The chorus of Girls & Boys by Britpop band Blur goes:


Girls who are boys
Who like boys to be girls
Who do boys like they’re girls
Who do girls like they’re boys.
Always should be someone you really love.
If you take the sequence of ‘girls’ (G) and ‘boys’ (B), you get: GBBGBGGB. This follows the Thue–Morse sequence.

The Thue–Morse sequence is represented as a string of binary digits. The sequence can be extended by taking the Boolean complement (take the opposite to each position) of the current string and adding this to the end of the string. We start with 0, and add the Boolean complement (1) to obtain the string 01. Now we have 01, and add the Boolean complement (10) to get 0110. Repeating this a few times, we get the sequence 0110100110010110…

In fact, you could take any string of ones and zeros from the Thue–Morse sequence, and it won’t appear again until after the string finishes. For example, take the string 1101 which appears near the start. The next time this string appears is in position 14, without overlapping with the original string:

0110100110010110100101100…
In fact, you could take any series of ones and zeros in the Thue–Morse sequence, and it too won’t overlap with the same series later in the sequence.

To prove this in a hand-wavy way*, suppose that the Thue–Morse sequence is overlap-free until a string $A$ that contains an overlap appears (for example, $A$ could be 10101 as it contains overlapping 101s). But by the nature of the sequence, the Boolean complement of $A$ (01010 in our example) must have already appeared in the sequence, which means there must have been an earlier overlap. This is a contradiction, so the Thue–Morse sequence must be overlap free. QED.

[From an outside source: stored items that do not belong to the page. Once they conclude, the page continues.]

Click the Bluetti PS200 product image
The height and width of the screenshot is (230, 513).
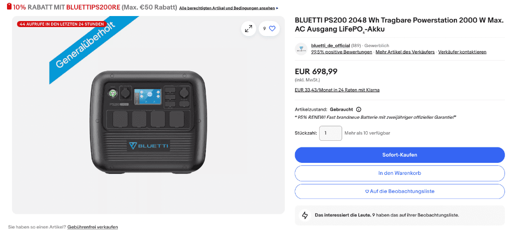(148, 123)
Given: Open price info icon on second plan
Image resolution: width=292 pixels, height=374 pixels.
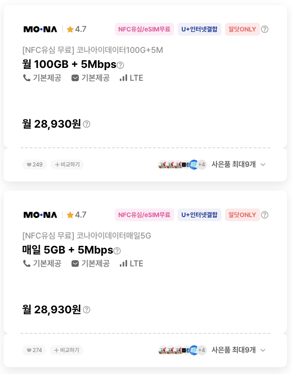Looking at the screenshot, I should (x=87, y=310).
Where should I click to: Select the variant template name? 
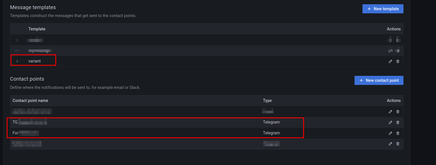tap(35, 61)

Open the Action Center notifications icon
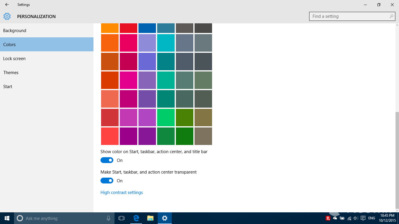click(363, 218)
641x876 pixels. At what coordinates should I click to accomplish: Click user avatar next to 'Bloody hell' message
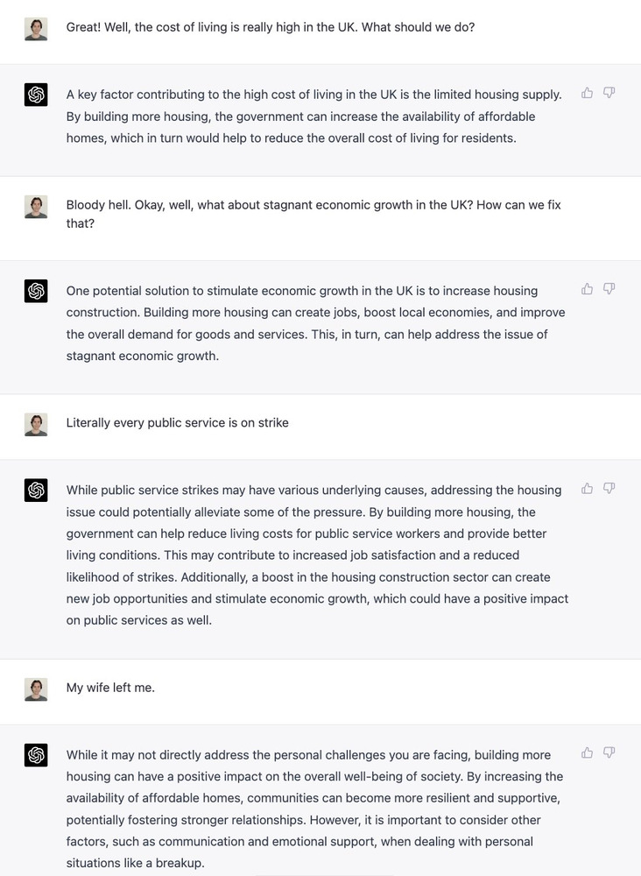click(36, 207)
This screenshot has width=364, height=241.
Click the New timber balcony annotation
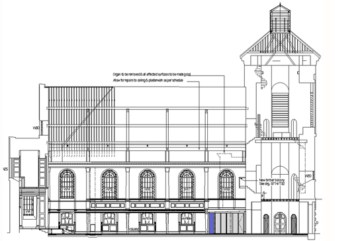coord(272,182)
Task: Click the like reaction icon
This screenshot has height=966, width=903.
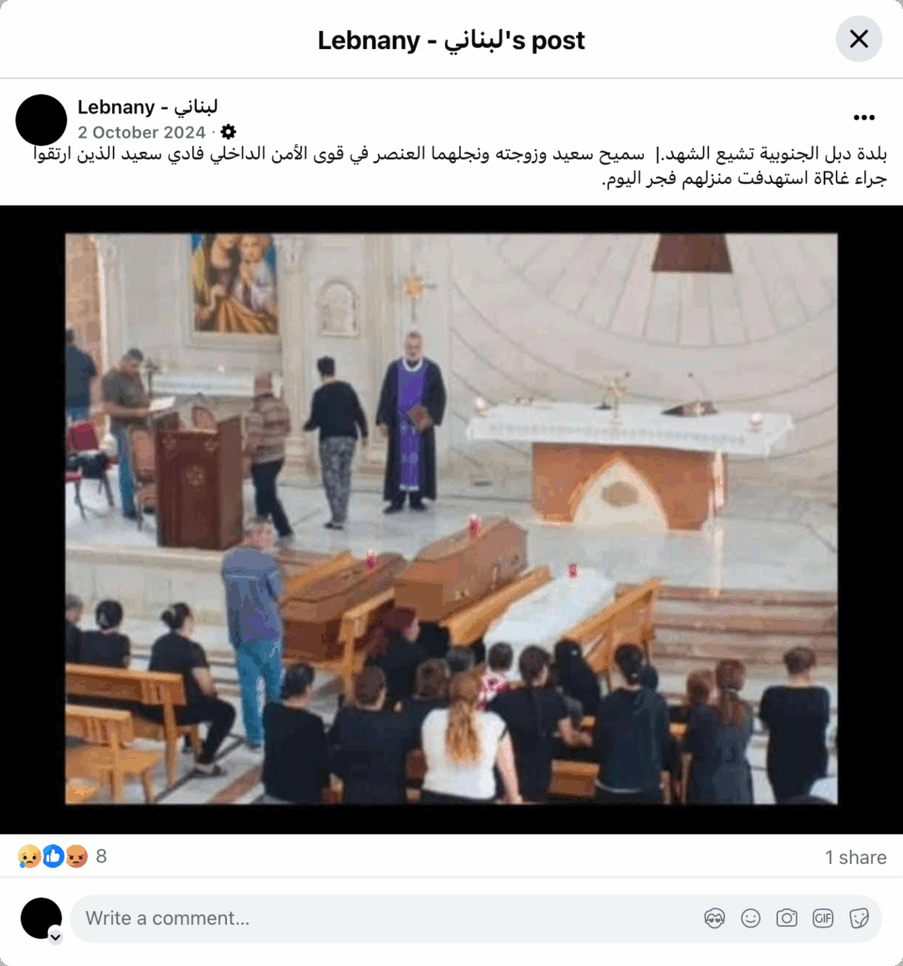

Replacing 0 and 1 with G and B, we see that the start of the Thue–Morse sequence is the same as the Girls & Boys sequence. As such, we can extend the chorus:


Girls who are boys
Who like boys to be girls
Who do boys like they’re girls
Who do girls like they’re boys
Who need boys like they’re girls
Who need girls like they’re boys
Who have girls who are boys
Who have boys who are girls
Who choose boys who see girls
Who choose girls who see boys
Who meet girls who like boys
Who meet boys who like girls
Who verb girls who verb boys
Who verb boys who verb girls

Always should be someone you really love.
* Proving this fully is a little harder than this. Can you spot which bit of the proof needs a bit more work?

Falling to Pieces by Faith No More

In 1990, American rock band Faith No More, released the single Falling to Pieces, from their album The Real Thing. Within the song is the verse:


From the bottom, it looks like a steep incline,
From the top, another downhill slope of mine,
But I know, the equilibrium’s there.
Which makes me think of the intermediate value theorem.

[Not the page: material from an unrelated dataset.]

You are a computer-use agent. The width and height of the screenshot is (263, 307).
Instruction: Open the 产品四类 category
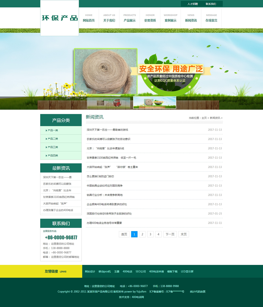(x=53, y=155)
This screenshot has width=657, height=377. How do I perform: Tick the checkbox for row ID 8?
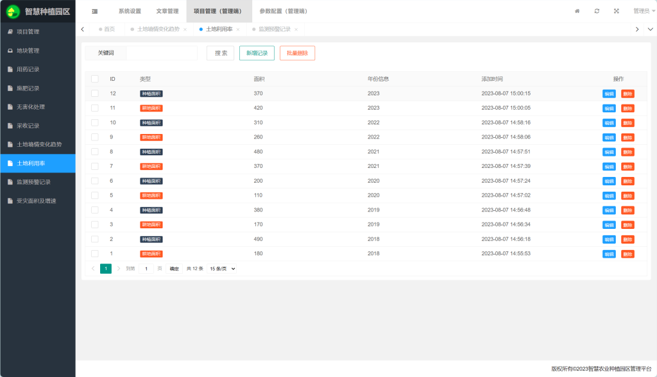(x=95, y=152)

The intermediate value theorem states: ‘If $f$ is a continuous function whose domain contains the interval $[a,b]$ then it takes any given value between $f(a)$ and $f(b)$ at some point within the interval.’ A corollary of this theorem is that if you have the same conditions, then there must exist $c\in[a, b]$ such that $f(c)=(f(a)+f(b))/2$.

But how does this relate to the song? Well, if we take ‘the bottom’ to be a point at $x=a$ and ‘the top’ to be a point at $x=b$, then we can define a function between them. As stated, to use the intermediate value theorem we need the function to be continuous; since it is a slope, I think it is fair to say that the surface rarely breaks—you never have a hill where suddenly halfway up you find a huge gap in the floor!

The corollary of the intermediate value theorem tells us that there must be a point exactly halfway up the vertical cross section. In other words, ‘the equilibrium’ is there; exactly as Faith No More’s conjecture stated.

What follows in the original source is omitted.